LOS ANGELES COUNTY, Calif. - A Glendora police officer is speaking out, alleging racial harassment, arrest-quota pressure, and retaliation inside his department.
Officer Andrew Hwang, who joined the Glendora Police Department in 2023, says the reality of his experience was far from what he expected.
"I wanted to pursue a job and a career where I could help people in a tangible way," Hwang told FOX 11. "But these high-ranking supervisors are making these jabs and comments knowing I can't say anything."
Hwang says one of the most painful incidents happened during an end-of-deployment dinner at Sushi Martini in Rancho Cucamonga, where a lieutenant allegedly told him to "get back in the kitchen and cook for the group because you're Asian."
"You're telling your only Asian officer to go back in the kitchen because I look different?" Hwang said. "I'm Korean. I'm not even Japanese, but they think it's funny to lump us together as one."
Private messages shared with FOX 11 appear to show another officer acknowledging the pattern of harassment.
One message included a video filled with stereotypical Asian phrases such as "noodle, noodle, noodle... wok, wok, wok." Hwang says that officer reached out to show support, texting: "everybody at GPD to you," which Hwang interpreted as solidarity about how common the remarks had become.
In addition to racial harassment, Hwang says he was pressured to increase arrests. He provided FOX 11 with messages sent by the President of the Glendora Police Officers' Association urging officers to push annual arrest numbers back up to 1,700 a year.

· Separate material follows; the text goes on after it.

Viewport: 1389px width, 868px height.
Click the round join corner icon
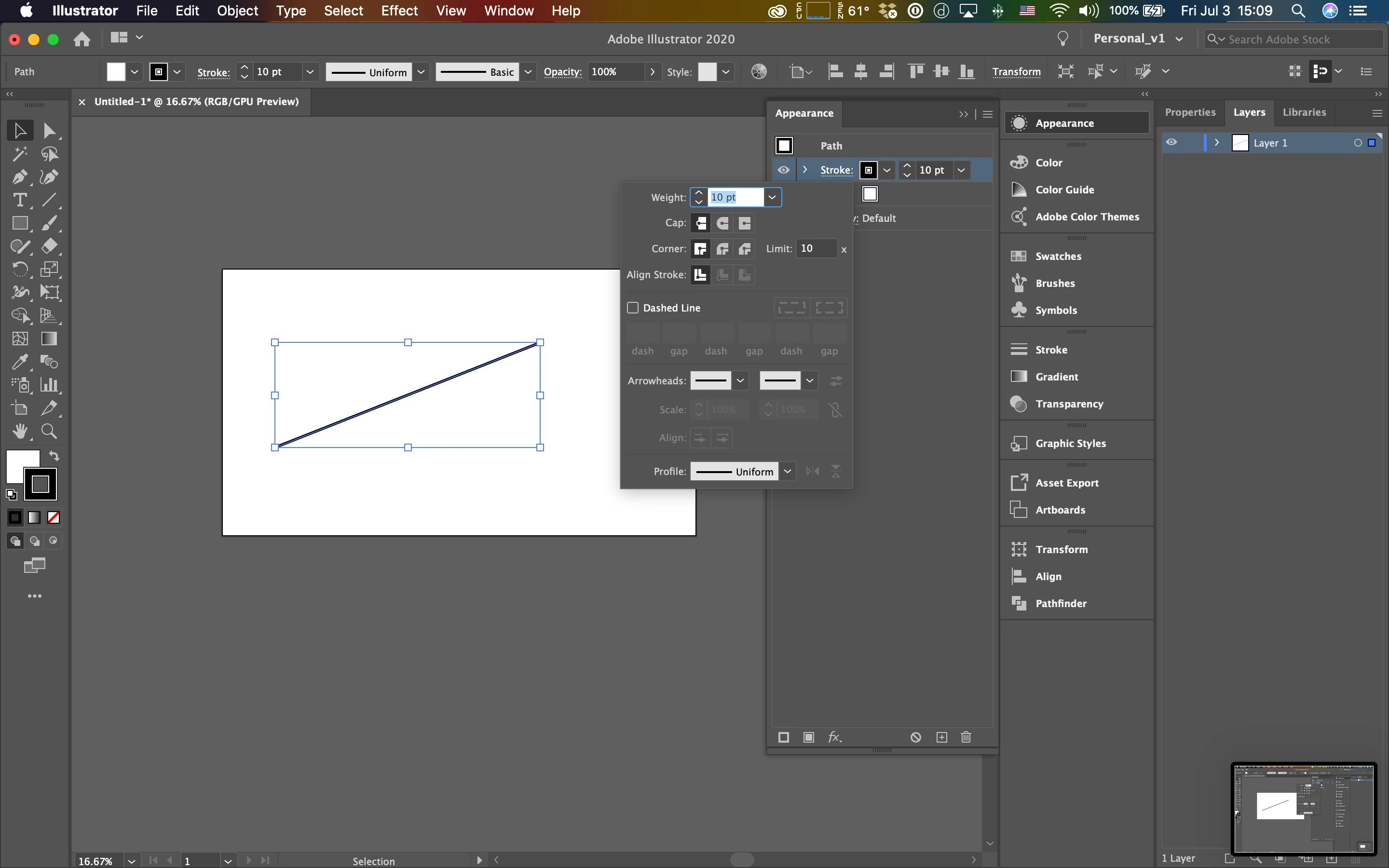pyautogui.click(x=722, y=248)
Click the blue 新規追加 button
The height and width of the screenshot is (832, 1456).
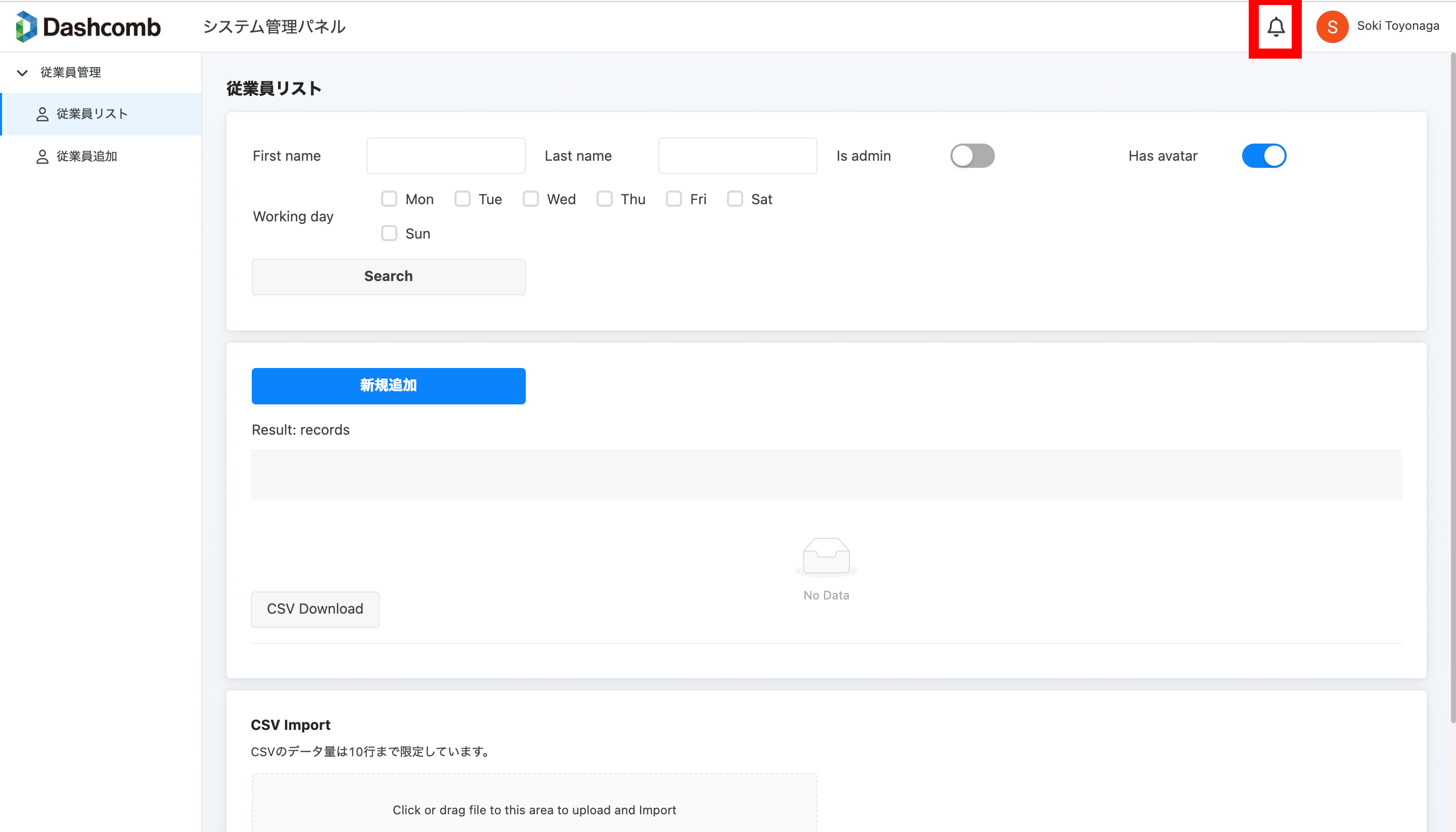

Other department-wide messages included, "the jail sure is empty" and "those crickets are getting loud." "If you put the expectation of a quota onto officers, it opens the door to corruption, to unethical stops, unethical arrests," said Hwang.
Hwang says that when he finally reported the harassment, the department failed to protect him. He alleges his complaint was exposed, and shortly afterward he became the target of three separate Internal Affairs investigations.
His civil attorney, George Aloupas, told FOX 11, "They did it in retaliation to make it look like he was bad at his job, to try to terminate him."
Aloupas represents Hwang in his civil discrimination and retaliation lawsuit against the City of Glendora and its police department, while attorney Nicole Castronovo is handling the administrative side of his case within GPD.
"I don't know why the city would permit such conduct to go on," Castronovo said. "Glendora has a growing Asian American population, 11 percent, and this is a concern."
Hwang says the experience has left him shaken.
"Every day we put on a badge, gun and bulletproof vest and it's a grim reminder of the risks we take to protect the community," Hwang said. "Only to be betrayed and racially discriminated against."
Hwang is currently on administrative leave, and his attorneys argue that the same supervisors he accused of discrimination were involved in the internal investigations against him.
FOX 11 reached out to the City of Glendora and the Glendora Police Department for comment; neither has responded.